> TASK BRIEF:
The first line of the entries below, the line containing "Geschenkgutscheine (149, 2163)", and every line between them should be repeated exactly, and nothing else.

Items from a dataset

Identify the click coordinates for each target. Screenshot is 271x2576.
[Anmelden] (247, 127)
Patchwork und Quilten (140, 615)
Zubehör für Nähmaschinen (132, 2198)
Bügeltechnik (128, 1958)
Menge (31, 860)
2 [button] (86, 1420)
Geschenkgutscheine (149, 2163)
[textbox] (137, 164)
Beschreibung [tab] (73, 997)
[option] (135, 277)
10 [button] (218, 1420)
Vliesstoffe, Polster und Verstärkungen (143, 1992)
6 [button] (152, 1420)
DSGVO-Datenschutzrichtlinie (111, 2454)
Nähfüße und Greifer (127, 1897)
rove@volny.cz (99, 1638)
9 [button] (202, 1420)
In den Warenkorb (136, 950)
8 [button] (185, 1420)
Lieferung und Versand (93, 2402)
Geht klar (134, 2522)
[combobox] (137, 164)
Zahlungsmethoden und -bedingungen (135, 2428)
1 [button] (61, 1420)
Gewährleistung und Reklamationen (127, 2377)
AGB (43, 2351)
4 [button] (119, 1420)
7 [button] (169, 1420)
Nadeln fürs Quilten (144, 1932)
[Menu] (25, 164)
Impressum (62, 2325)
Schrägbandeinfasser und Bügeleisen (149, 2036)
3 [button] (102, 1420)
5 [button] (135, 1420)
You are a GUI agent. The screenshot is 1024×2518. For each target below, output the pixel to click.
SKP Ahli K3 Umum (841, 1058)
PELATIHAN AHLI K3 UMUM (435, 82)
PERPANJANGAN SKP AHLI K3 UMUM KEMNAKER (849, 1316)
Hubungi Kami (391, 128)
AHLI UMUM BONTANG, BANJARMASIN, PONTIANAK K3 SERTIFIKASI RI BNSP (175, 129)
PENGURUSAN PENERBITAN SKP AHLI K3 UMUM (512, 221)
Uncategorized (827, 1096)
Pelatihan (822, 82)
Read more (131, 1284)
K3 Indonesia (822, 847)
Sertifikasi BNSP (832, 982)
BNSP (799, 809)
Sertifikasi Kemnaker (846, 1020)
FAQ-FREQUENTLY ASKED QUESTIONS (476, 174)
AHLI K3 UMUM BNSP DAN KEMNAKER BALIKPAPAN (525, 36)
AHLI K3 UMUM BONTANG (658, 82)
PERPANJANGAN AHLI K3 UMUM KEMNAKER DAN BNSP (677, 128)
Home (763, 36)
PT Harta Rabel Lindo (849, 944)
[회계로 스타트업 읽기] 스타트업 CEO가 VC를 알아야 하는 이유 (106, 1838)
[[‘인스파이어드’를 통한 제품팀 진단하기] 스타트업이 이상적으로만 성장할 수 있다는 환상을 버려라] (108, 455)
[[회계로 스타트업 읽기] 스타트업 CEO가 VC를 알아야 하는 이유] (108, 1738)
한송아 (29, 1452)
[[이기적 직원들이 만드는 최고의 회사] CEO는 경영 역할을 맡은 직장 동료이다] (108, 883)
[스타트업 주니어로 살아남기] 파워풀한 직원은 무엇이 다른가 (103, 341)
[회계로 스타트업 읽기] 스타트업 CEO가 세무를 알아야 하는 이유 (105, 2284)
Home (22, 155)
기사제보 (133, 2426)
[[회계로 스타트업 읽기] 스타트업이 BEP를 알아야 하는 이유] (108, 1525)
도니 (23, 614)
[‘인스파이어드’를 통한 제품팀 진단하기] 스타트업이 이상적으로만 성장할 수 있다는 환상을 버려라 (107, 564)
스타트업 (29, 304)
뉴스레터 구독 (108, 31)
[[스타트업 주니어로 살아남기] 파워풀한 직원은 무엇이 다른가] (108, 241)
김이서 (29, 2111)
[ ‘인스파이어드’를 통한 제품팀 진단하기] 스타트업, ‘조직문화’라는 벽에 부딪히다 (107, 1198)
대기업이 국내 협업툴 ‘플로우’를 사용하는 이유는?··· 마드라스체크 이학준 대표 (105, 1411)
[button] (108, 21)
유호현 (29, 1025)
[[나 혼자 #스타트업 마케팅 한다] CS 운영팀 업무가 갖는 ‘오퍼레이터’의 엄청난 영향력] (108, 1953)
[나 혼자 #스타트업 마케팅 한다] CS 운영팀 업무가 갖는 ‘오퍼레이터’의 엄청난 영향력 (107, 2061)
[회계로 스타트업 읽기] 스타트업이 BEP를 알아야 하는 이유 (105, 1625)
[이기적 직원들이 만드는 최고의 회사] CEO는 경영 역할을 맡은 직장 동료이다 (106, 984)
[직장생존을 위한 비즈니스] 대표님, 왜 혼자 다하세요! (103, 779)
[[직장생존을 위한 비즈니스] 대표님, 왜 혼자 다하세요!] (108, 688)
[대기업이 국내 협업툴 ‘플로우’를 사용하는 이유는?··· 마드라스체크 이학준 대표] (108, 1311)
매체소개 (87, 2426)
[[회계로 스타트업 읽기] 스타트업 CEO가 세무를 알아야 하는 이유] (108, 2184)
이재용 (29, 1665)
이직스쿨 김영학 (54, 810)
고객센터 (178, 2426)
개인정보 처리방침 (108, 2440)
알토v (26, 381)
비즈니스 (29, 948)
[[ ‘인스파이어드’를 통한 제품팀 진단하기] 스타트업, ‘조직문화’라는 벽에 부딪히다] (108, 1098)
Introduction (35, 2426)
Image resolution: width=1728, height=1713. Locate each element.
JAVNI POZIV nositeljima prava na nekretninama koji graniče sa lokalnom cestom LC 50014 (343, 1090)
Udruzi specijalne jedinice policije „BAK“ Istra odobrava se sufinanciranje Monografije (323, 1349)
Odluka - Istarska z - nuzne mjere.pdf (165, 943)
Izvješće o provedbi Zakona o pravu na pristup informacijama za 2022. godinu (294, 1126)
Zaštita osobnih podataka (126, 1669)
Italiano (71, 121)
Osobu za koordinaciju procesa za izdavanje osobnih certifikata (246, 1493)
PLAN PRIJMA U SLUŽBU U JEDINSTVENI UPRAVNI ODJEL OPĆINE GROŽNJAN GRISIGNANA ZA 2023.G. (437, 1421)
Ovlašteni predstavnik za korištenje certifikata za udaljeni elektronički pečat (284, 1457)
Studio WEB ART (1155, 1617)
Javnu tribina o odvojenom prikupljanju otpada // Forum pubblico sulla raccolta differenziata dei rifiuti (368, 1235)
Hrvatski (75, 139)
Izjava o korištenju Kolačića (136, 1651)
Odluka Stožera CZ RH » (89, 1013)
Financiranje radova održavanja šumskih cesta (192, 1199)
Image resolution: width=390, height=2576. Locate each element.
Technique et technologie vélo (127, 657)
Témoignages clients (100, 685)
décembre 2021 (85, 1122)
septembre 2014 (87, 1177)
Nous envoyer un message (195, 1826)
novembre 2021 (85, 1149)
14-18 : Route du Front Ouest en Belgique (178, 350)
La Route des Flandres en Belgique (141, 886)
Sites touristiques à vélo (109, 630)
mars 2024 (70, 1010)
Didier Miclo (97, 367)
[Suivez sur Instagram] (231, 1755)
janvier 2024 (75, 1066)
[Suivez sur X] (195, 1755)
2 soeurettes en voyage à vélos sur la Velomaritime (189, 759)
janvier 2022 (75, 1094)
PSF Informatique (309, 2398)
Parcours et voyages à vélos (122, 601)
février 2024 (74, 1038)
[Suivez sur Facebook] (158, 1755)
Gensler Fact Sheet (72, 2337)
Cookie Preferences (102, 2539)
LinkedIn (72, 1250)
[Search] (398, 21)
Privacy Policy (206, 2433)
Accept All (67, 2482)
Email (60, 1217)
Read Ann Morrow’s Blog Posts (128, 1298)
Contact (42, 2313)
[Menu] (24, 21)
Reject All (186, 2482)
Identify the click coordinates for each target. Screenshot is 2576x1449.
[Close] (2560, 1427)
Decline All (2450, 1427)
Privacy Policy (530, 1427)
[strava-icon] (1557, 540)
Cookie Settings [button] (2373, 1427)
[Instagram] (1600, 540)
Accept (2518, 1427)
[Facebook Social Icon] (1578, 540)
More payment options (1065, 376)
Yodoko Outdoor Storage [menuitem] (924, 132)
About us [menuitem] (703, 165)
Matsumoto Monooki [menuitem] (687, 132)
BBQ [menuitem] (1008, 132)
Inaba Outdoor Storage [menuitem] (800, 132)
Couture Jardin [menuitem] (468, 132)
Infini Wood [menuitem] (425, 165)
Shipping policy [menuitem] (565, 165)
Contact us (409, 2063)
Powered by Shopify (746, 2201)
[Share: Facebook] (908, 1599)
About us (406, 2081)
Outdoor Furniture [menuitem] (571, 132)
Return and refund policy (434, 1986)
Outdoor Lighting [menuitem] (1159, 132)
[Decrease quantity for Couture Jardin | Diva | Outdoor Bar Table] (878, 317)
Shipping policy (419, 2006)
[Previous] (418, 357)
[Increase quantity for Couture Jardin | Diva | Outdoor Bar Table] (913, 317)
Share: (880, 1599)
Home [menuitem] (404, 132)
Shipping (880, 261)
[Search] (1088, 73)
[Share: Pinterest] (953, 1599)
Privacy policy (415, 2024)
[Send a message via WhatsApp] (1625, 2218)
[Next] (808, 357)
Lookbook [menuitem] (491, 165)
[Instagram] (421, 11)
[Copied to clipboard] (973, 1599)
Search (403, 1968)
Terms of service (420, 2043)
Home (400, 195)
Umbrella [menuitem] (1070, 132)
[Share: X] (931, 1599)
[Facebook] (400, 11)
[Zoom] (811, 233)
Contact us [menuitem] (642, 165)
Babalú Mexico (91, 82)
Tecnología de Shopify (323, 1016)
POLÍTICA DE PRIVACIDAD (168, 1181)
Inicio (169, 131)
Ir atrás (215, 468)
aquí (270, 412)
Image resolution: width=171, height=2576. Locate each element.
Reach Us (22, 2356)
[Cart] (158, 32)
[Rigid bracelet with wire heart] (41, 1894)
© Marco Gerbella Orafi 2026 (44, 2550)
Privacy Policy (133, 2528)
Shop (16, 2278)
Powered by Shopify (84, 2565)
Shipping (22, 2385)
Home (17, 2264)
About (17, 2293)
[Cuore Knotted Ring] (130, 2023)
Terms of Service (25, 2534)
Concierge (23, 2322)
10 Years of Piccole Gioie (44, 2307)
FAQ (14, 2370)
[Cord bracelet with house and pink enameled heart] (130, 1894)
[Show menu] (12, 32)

> PROBLEM SOLUTION:
Identify the click coordinates for each target. Screenshot is 271x2576.
[Anmelden] (247, 127)
Patchwork und Quilten (140, 615)
Zubehör für Nähmaschinen (132, 2198)
Bügeltechnik (128, 1958)
Menge (31, 860)
2 [button] (86, 1420)
Geschenkgutscheine (149, 2163)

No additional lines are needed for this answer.